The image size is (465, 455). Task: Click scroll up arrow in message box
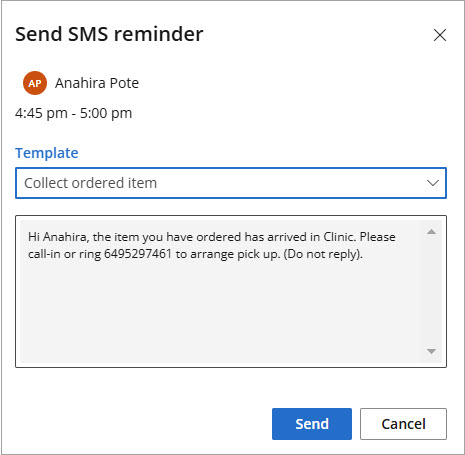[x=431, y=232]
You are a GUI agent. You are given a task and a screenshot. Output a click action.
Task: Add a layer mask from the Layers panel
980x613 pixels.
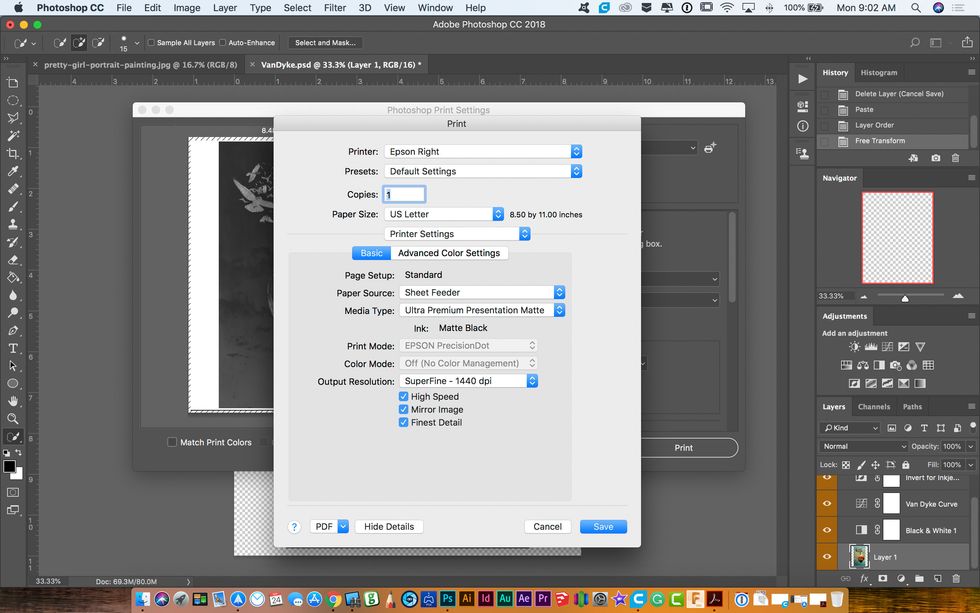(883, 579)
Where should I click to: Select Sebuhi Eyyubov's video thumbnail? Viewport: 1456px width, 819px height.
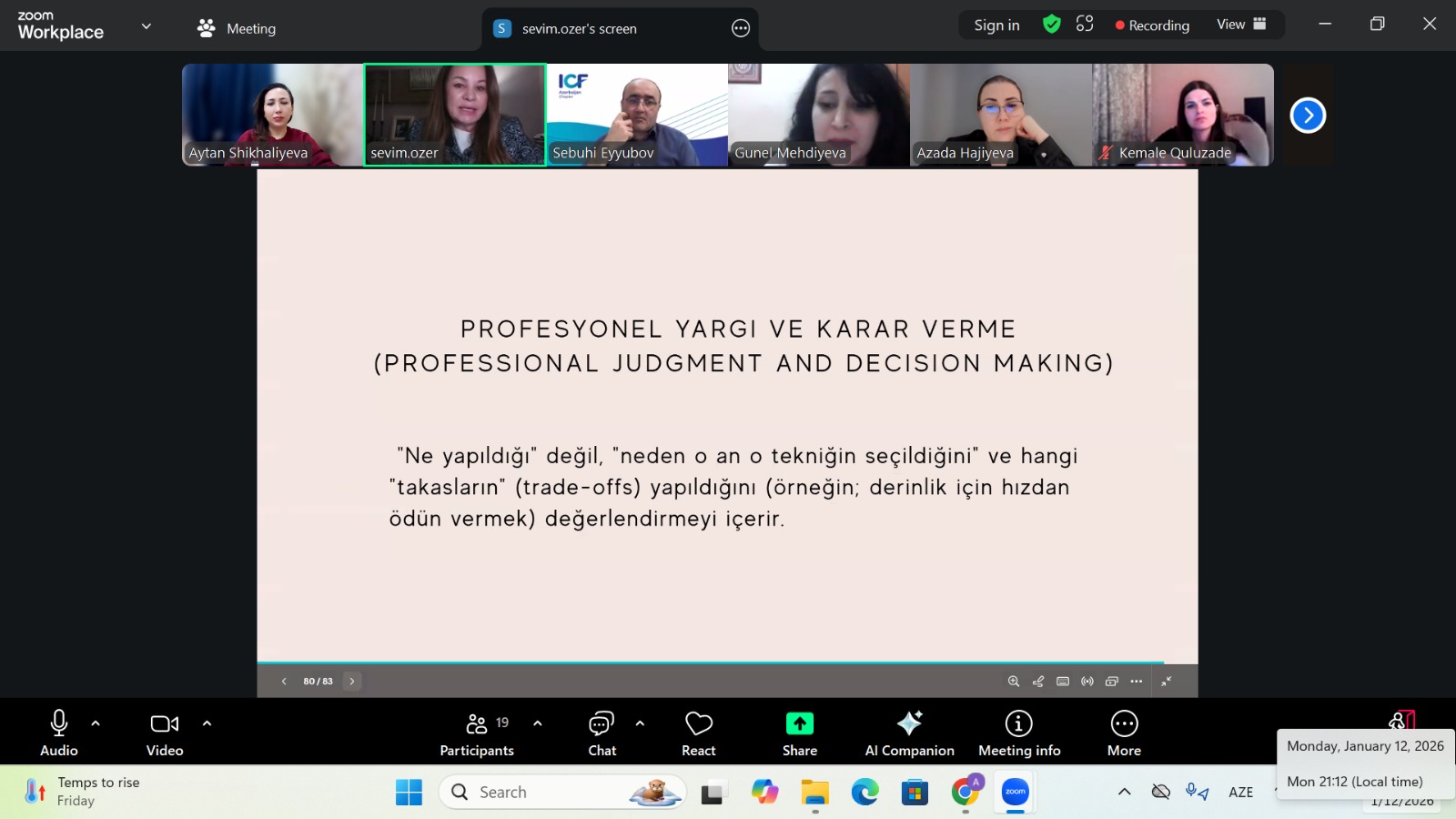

-*-

All of the lines above must be repeated without alteration, though the pictures are to be excluded.

The image size is (465, 455). Task: Click scroll up arrow in message box
[x=431, y=232]
You are a GUI agent. You are given a task and a screenshot. Output a click action.
Task: Add a layer mask from the Layers panel
980x613 pixels.
(883, 579)
Where should I click to: Select Sebuhi Eyyubov's video thumbnail? Viewport: 1456px width, 819px height.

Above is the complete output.